The last piece generates files which of c++ classes.
There are many ways how such classes could look like, after considering them, I chose 1 class = 1 element.
An attribute is field member of class and text value in element acts acts like attribute with name "value".
Others are discussed later.
This narrows the way how it is implemented and provide information enough to generate class.
Because minOccures, maxOccures attributes are not supported, each element appear acts as if: minOccures=0, maxOccures=unbounded.
So elements of the same type are stored in one QList, and that way is determined the way how they are used.
Each attribute and content of element (which is converted to attribute) may appear at most once.
So attributes are simple string fields and converted to proper data type fields and also have flag if they are present.
Finally there are some factory methods which cretates a new object from file (user use) or from DOM element (recurse).

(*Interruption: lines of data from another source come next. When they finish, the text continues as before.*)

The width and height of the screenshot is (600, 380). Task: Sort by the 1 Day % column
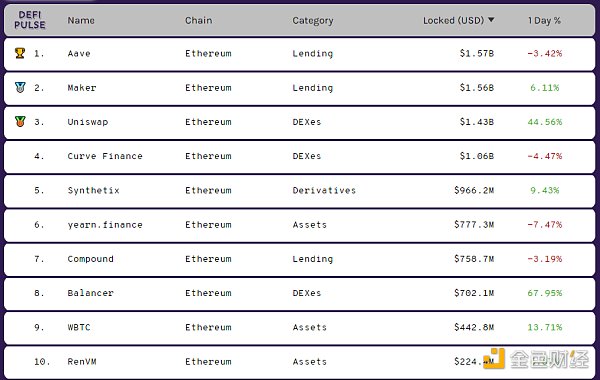pyautogui.click(x=544, y=20)
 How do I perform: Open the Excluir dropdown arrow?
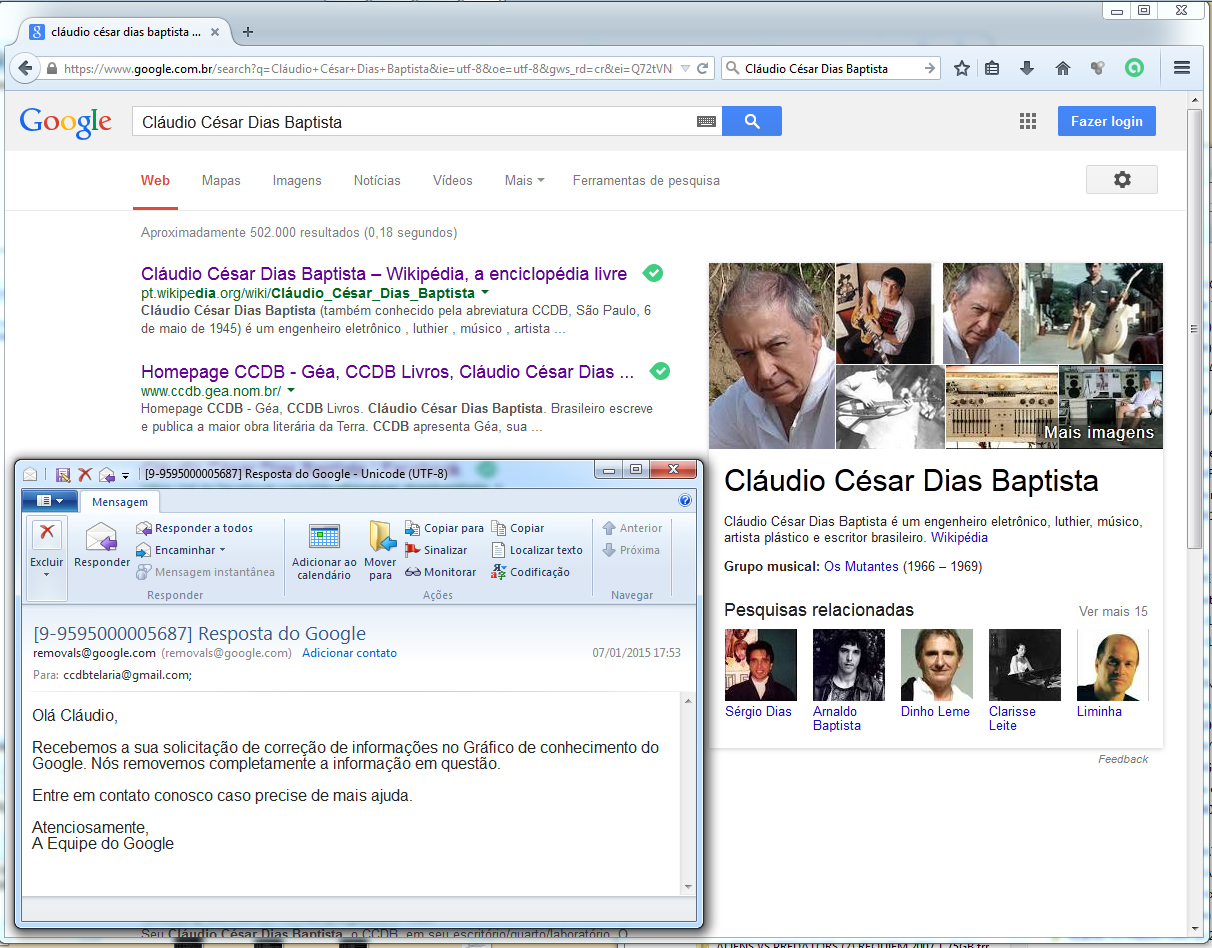[47, 576]
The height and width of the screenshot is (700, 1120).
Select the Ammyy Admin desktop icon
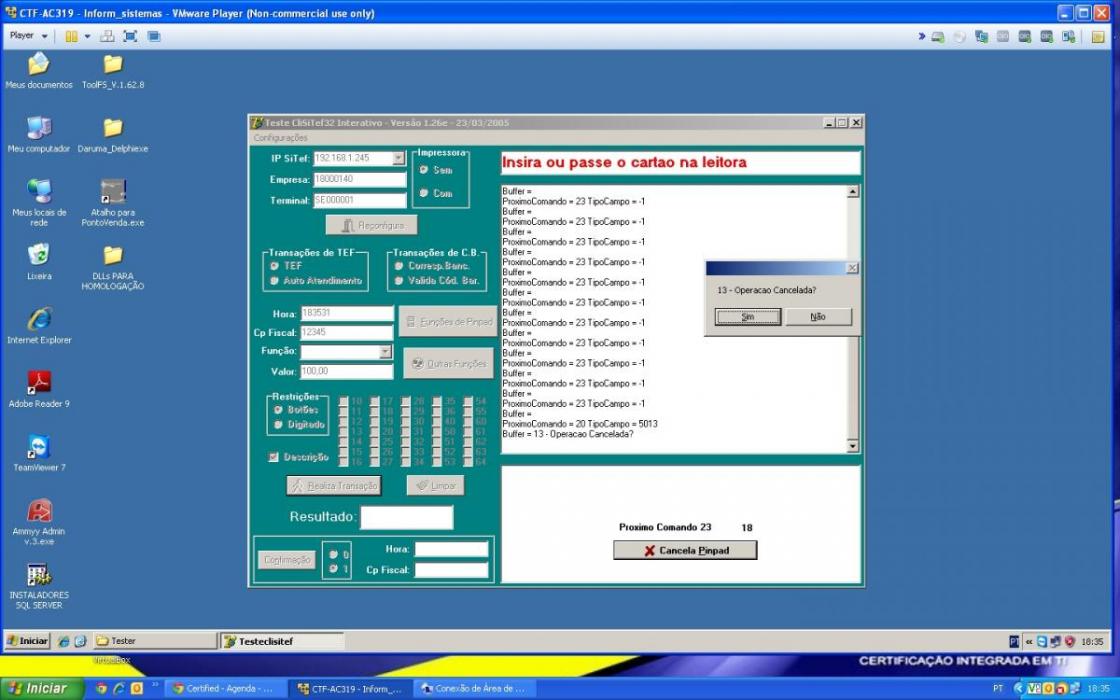tap(39, 521)
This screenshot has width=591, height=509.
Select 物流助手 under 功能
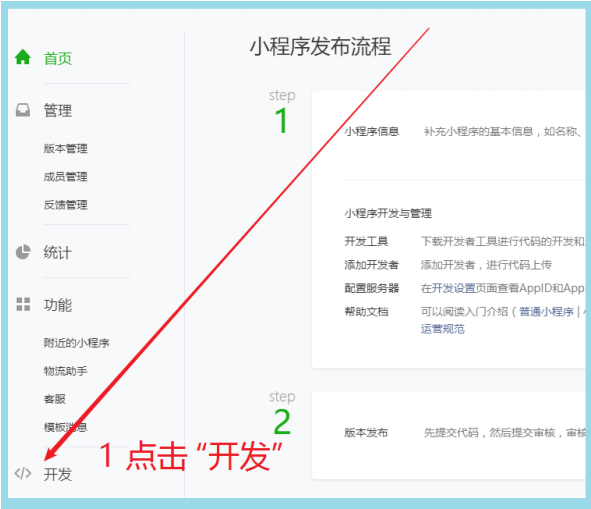tap(66, 371)
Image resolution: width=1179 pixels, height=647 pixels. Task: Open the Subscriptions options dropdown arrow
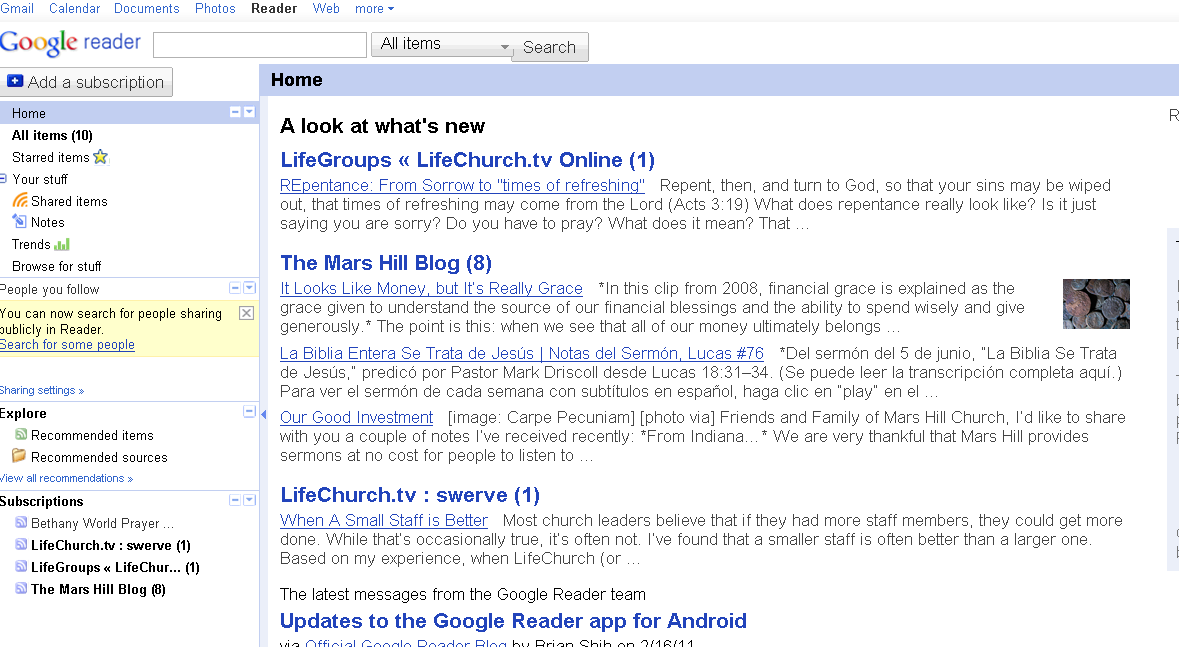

Handling subelements is easy: no data type conversion is necessary and error checking has been done by schema.
Attributes are rather complicated: there must be some rules, how string value is converted to destinantion data type.
I tried to provide very wide range of data types extended by non standard values ("yes" is a valid boolean).
If simple types are complicated, list types are pure magic: they require usage of simple types code which they wrap into their own code.
Unfortunately, calling methods in this situation is impossible because I could not know their generic name.
There might be a way how to solve this clearly: each element would have methods for each data type:
bool to${dataType}(QString input, void *output);
But it is too late now and it would require to rewrite most of generation part and introduce some inheritance in generated code.
Unions are not implemented, they would require to generate some extra classes for each union type and some mechanism to determine which data type the item is.
It would make whole application bigger and buggier; and one more reason: those xml files breakes object oriented design.

Types
-----
Concept of types differs from that used in xml.
Here, simple type means a type which holds value.
Complex type holds subelements and no value, mixed content is not supported at all.
Both kinds of types can have attributes; <complexType> with <simpleContent> which adds some attributes is still simple type.
Usage simple type with attribute as a type of attribute is permited on schema level.

Inner model of subelements is implemented in the simpest way; it can hold list of each of subelements.
It doesn't respect minOccures, maxOccures -- it ignores them because it would be very hard to determine actual edges in cases which involves <choice> elements.
Either way, this implementation provides some functionality which I hope is universal enough for all target applications.

Classes
-------
During designing this program I went throught many schemas of generated code.
Here I will try to comment some and describe why it was not chosen.
1/ Classes will copy structure of data model
There will be super class Type which will provide abstract type-relative methods and its descendants SimpleType, ComplexType.
Another super classes would be Element and Attribute, target elements would inherit from element or attribute and one type.
Types would make their own hierarchy according to extensions and restrictions.
This might look nice, but its maintaince would be a nightmare, it would produce twice more classes and patching them to specific task would be impossible. 
2/ Similar to the current one with convertors
There would be only one supertype, which would provide convertors from string to all basic simple types.
Checking and maybe general tasks like loading xml file would be implemented there as well.
Each particular element would be descendant of this class and would use it methods to do most of work.
Also patching would be easy, just reimplement virtual method in particular element, this seems to be quite clean.
As I said a few paragraphs higher, I discovered this option when I was to finish the current one.

Tests
-----
You can run tests.sh which tests all *.xsd tests, test marked with 0 is OK.
Some tests are disabled either with .blocked = use another namespace schema, or .group = use groups.